Love at the Movies

Loren Logsdon

“How did you and Mom meet?” young Clay Greenfield asked his father Cletes Greenfield as the two were having lunch at Mom’s Family Restaurant in Weeder’s Clump. Both had ordered the cheese pudding special.
“Mrs. Penn, my AP English teacher, thought it would be a good writing assignment to find out how our parents met.”

Cletes Greenfield looked admiringly at his oldest son. He was very pleased with the lad, who was beginning to show some real signs of leadership. “We actually met on a blind date. I had noticed her since early September. I was captivated by her dancing eyes and her bright smile. But I didn’t know her name, and I thought that surely a girl that wonderful would have a steady main squeeze.

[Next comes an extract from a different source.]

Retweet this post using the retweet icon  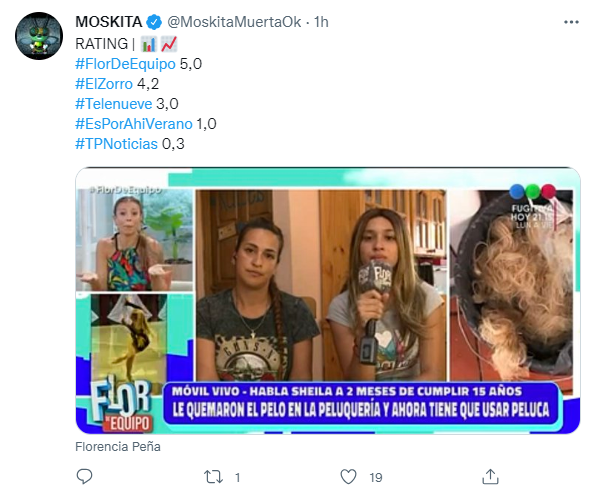pyautogui.click(x=214, y=477)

Then one Saturday, after our big game with The New Madrid Fault State University, Dick Bumpass was taking his girl to the movies and asked me if I would go along on a blind date. I agreed, and, wonders amazed, my date was your mother, the very girl I had admired from afar. We went to see a John Wayne movie about World War II.”

In the movie, “The Colonel Has to Know,” John Wayne was an officer on the front lines in Germany during the last days of World War II. The Germans were making a last ditch effort to turn the tide in their favor, but they knew the war was almost over. John Wayne told his men to be alert because enemy soldiers would try to infiltrate the American lines. He called his sentries to the command tent and told them the password was “Thermopylae.” “If they say ‘The Chicago Cubs,’ you’d better shoot first and ask questions later.”

Then John Wayne retreated into his tent and began to clean his six-guns, drink Wild Turkey liquor, and write to Jane Fonda, the girl waiting for him back home.

The soldier who had drawn the midnight to three watch was played by Walter Brennan. He was a bit old for an ordinary infantry soldier, and he walked with a pronounced limp, but he had lied about his age, claiming that he was actually afflicted with premature ageing. How he managed to pass the physical is a mystery that defies explanation. Be that as it may, Walter heard a noise in the forest and shouted, “Halt! Who goes there?”
A voice called out from the darkness, “Ve are joost happy-go-lucky Yanks from Vyoming. Ve hert zat Bob Hope vas coming to entertain ze troops, and ve didn’t vant to miss ze pulchritudinous nubile beauties zat he alvays bring viz him.”

Walter Brennan knew about Bob Hope’s visit and was looking forward to it, so it would only seem logical that the happy-go-lucky Yanks from Vyoming would want to attend the event. But something made him a bit suspicious, and he yelled, “Okay, sounds good, but what’s the password?”

“Hals-und Beinbruch, Yank!” was the answer, and a grenade sailed over Walter Brennan’s head and exploded just the other side of John Wayne’s tent.

John Wayne had been drinking all night, fantasizing about Jane Fonda, and singing “I’m a Poor Lonesome Cowboy.” He emerged from the tattered remains of his tent, waving both six gins and firing at the moon, shouting, “We’re gonna take that hill!” Then he passed out drunk but uninjured on the ground.

The German sergeant, played by Gustav Diessl, rushed up, looked down at the fallen John Wayne, called to his men and said, “Vell, ve finally got zat obnoxious John Vayne.”
Although Walter Brennan had forgotten his rifle and left it in his tent, he knew the situation called for heroic action. Bravely, with no thought for his own safety, he hopped and skipped and limped up to the German sergeant, pointed a finger at him, and said, “Surrender. Your position is hopeless.”

Not to be tricked and fall for such a dumb cliche, Gustav Diessl said, “Do you mean zat Bob Hope didn’t come?”

“No, I mean if you don’t surrender immediately, I will summon Gregory Peck, Richard Widmark, Robert Mitchum, Ronald Reagan, James Stewart, Humphrey Bogart, Charlton Heston, Kirk Douglas, Henry Fonda, James Whitmore, and Glen Ford, not to mention Clint Eastwood.”

“Clint Eastwood?” Gustav asked incredulously.

“I told you not to mention Clint Eastwood,” Walter Brennan replied. “Now cut out the tom foolery and throw down your weapons.”

Gustav Diessl was crestfallen. He said to his men, “Zere are too many of zem. Do as he says. Perhaps ve can still see Bob Hope if he comes.”

“That movie date was the beginning of our love,” Cletes said to his son.

“Did Mom have a good time?” Clay asked.

Cletes answered, “Yes, she certainly did. She slept through the entire movie.”